┌──
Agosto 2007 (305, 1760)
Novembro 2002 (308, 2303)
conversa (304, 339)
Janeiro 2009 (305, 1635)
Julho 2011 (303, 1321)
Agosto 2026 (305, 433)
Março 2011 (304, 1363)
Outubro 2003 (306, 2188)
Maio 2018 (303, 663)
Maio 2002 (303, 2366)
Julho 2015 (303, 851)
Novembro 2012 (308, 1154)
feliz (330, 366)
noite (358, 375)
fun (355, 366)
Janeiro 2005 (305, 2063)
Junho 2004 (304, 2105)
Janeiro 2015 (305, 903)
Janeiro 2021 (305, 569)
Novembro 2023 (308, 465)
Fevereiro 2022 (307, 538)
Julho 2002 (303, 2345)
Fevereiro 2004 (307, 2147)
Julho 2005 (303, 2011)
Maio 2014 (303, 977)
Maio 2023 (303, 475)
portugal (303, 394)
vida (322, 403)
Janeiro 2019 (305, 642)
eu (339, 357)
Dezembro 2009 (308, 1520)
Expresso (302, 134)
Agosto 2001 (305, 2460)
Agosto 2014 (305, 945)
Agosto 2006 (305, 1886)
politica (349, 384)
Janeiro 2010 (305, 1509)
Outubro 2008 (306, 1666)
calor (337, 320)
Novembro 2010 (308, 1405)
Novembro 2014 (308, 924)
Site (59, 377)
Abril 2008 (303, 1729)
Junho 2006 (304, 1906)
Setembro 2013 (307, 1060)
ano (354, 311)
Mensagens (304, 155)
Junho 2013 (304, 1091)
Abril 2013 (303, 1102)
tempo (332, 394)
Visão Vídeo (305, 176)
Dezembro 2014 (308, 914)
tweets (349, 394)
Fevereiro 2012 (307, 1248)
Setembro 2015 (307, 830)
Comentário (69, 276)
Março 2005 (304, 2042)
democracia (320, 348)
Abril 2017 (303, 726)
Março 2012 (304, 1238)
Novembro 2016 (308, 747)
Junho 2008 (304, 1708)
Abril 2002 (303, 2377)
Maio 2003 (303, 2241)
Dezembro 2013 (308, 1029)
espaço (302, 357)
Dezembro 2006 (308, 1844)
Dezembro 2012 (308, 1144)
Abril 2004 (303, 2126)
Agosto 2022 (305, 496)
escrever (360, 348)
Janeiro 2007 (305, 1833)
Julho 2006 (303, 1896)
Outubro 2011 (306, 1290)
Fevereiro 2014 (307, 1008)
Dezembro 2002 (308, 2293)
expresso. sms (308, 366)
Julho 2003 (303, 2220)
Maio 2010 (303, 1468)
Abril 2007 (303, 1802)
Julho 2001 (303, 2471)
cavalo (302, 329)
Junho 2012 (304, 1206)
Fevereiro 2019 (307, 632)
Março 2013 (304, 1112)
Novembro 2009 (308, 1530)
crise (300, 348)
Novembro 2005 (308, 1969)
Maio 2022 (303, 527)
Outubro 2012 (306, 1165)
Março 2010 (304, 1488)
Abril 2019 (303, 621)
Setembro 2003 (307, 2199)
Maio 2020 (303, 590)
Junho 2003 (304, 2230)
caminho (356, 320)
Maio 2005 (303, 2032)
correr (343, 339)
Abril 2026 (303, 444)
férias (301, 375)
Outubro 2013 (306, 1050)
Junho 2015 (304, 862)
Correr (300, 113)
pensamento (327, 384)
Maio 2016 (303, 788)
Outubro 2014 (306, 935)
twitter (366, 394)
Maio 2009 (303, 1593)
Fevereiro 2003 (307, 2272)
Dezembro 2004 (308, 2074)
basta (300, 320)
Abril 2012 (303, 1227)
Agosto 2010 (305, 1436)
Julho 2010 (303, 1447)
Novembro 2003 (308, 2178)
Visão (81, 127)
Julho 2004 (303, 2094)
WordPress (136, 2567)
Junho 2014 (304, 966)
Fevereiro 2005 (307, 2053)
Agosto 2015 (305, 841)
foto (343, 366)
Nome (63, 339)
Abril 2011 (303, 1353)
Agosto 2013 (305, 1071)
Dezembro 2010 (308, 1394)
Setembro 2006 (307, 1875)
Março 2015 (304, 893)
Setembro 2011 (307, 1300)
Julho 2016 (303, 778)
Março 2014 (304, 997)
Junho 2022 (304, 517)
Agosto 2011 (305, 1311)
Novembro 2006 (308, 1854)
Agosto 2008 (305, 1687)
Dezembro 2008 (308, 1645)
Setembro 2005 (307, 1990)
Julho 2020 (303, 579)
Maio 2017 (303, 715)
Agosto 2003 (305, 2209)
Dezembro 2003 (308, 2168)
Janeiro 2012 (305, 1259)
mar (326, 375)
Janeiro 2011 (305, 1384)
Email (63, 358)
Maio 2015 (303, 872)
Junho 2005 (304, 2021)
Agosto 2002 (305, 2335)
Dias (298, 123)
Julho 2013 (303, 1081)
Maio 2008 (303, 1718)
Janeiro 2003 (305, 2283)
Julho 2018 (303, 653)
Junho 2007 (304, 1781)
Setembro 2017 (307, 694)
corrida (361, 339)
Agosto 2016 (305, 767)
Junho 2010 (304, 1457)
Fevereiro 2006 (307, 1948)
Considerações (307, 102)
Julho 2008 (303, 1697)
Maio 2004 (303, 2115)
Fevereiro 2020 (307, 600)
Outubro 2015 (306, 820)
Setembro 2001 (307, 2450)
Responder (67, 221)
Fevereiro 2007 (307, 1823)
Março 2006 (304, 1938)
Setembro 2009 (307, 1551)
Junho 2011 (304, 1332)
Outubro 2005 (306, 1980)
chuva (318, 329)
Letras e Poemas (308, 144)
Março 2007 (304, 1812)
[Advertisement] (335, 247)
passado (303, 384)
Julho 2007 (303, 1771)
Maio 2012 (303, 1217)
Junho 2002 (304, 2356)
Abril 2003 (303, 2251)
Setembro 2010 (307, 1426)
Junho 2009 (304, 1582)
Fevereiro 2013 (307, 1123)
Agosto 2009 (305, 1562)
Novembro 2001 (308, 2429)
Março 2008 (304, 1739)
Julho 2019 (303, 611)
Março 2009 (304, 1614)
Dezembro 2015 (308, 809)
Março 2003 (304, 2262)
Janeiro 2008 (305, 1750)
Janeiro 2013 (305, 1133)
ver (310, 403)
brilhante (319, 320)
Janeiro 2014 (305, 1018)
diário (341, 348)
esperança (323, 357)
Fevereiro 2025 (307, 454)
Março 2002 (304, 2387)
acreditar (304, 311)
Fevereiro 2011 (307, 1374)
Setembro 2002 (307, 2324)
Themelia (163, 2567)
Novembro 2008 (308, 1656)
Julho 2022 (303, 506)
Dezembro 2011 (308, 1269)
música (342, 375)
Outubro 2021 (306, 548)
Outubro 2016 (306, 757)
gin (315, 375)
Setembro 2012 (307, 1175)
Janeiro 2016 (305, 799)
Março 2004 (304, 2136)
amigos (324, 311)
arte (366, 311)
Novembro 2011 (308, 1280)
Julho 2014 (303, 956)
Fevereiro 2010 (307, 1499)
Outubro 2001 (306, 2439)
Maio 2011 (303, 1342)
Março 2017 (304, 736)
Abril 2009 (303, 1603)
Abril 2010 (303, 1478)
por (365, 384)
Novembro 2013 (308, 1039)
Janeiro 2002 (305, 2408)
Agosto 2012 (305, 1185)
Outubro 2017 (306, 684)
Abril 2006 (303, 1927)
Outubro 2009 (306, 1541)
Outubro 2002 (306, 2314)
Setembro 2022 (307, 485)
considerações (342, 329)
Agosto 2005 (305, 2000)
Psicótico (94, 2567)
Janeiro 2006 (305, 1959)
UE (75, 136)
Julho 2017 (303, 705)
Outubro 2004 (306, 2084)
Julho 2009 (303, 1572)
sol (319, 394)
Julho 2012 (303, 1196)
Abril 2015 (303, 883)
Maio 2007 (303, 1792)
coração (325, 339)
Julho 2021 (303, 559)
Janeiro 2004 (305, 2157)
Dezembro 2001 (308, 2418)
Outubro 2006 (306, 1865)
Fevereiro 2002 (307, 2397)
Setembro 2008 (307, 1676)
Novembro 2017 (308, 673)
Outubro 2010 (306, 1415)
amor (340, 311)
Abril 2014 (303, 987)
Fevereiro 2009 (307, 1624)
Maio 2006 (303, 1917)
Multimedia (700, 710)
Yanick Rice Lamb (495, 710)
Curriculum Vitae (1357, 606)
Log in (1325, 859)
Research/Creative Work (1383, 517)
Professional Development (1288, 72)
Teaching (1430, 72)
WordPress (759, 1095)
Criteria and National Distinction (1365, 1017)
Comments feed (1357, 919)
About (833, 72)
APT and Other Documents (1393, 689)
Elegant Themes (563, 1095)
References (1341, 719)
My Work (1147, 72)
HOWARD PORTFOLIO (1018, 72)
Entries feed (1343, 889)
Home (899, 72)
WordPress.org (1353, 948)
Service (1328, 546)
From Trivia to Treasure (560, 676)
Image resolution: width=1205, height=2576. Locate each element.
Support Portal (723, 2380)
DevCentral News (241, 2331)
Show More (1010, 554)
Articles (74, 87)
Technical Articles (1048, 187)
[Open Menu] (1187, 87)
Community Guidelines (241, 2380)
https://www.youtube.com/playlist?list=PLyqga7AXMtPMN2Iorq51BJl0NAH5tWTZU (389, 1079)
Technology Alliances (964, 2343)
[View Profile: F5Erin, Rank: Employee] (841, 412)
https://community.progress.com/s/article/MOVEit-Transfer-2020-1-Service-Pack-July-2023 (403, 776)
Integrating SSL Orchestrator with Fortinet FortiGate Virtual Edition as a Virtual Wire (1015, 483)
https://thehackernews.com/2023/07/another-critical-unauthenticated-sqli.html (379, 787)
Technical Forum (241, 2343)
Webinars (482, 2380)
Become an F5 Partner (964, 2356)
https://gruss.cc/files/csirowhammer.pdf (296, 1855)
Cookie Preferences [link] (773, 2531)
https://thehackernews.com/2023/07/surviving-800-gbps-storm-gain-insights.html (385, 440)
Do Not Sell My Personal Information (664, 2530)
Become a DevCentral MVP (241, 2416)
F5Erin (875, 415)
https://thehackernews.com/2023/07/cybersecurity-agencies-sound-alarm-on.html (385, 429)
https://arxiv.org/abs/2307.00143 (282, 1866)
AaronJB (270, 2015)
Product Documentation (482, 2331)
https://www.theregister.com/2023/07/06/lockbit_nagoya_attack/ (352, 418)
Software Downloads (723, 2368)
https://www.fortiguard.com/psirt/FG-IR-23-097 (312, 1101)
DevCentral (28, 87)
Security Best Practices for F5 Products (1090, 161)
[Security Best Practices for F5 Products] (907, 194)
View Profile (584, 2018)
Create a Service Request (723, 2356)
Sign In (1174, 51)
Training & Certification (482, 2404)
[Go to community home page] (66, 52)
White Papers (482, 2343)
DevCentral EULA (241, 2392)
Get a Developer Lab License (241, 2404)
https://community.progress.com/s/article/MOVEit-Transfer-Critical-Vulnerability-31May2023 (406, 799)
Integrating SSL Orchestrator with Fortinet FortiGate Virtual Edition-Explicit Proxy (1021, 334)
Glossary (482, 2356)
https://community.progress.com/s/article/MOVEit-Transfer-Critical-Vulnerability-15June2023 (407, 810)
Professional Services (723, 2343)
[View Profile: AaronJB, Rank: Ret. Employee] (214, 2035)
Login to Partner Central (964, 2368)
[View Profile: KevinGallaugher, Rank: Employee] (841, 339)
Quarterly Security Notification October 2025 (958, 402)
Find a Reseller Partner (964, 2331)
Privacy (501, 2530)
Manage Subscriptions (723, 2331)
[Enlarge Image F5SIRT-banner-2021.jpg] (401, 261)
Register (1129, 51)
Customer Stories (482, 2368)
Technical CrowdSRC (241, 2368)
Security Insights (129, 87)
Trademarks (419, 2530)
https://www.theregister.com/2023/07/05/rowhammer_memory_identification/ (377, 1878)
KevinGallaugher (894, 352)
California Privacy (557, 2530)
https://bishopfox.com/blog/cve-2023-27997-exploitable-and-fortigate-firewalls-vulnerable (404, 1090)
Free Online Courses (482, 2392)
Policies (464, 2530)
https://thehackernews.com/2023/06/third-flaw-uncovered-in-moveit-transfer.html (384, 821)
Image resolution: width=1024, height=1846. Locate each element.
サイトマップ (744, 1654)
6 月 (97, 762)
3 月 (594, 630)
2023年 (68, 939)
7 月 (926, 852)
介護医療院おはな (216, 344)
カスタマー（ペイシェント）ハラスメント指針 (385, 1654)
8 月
└──
**What the task asks**. Given the records above, return exactly the lines starting at the line containing "Abril 2004 (303, 2126)" and ending at the line containing "Junho 2014 (304, 966)", including both.

**Written solution**.
Abril 2004 (303, 2126)
Agosto 2022 (305, 496)
escrever (360, 348)
Janeiro 2007 (305, 1833)
Julho 2006 (303, 1896)
Outubro 2011 (306, 1290)
Fevereiro 2014 (307, 1008)
Dezembro 2002 (308, 2293)
expresso. sms (308, 366)
Julho 2003 (303, 2220)
Maio 2010 (303, 1468)
Abril 2007 (303, 1802)
Julho 2001 (303, 2471)
cavalo (302, 329)
Junho 2012 (304, 1206)
Fevereiro 2019 (307, 632)
Março 2013 (304, 1112)
Novembro 2009 (308, 1530)
crise (300, 348)
Novembro 2005 (308, 1969)
Maio 2022 (303, 527)
Outubro 2012 (306, 1165)
Março 2010 (304, 1488)
Abril 2019 (303, 621)
Setembro 2003 (307, 2199)
Maio 2020 (303, 590)
Junho 2003 (304, 2230)
caminho (356, 320)
Maio 2005 (303, 2032)
correr (343, 339)
Abril 2026 (303, 444)
férias (301, 375)
Outubro 2013 (306, 1050)
Junho 2015 (304, 862)
Correr (300, 113)
pensamento (327, 384)
Maio 2016 (303, 788)
Outubro 2014 (306, 935)
twitter (366, 394)
Maio 2009 (303, 1593)
Fevereiro 2003 (307, 2272)
Dezembro 2004 (308, 2074)
basta (300, 320)
Abril 2012 (303, 1227)
Agosto 2010 (305, 1436)
Julho 2010 (303, 1447)
Novembro 2003 (308, 2178)
Visão (81, 127)
Julho 2004 (303, 2094)
WordPress (136, 2567)
Junho 2014 (304, 966)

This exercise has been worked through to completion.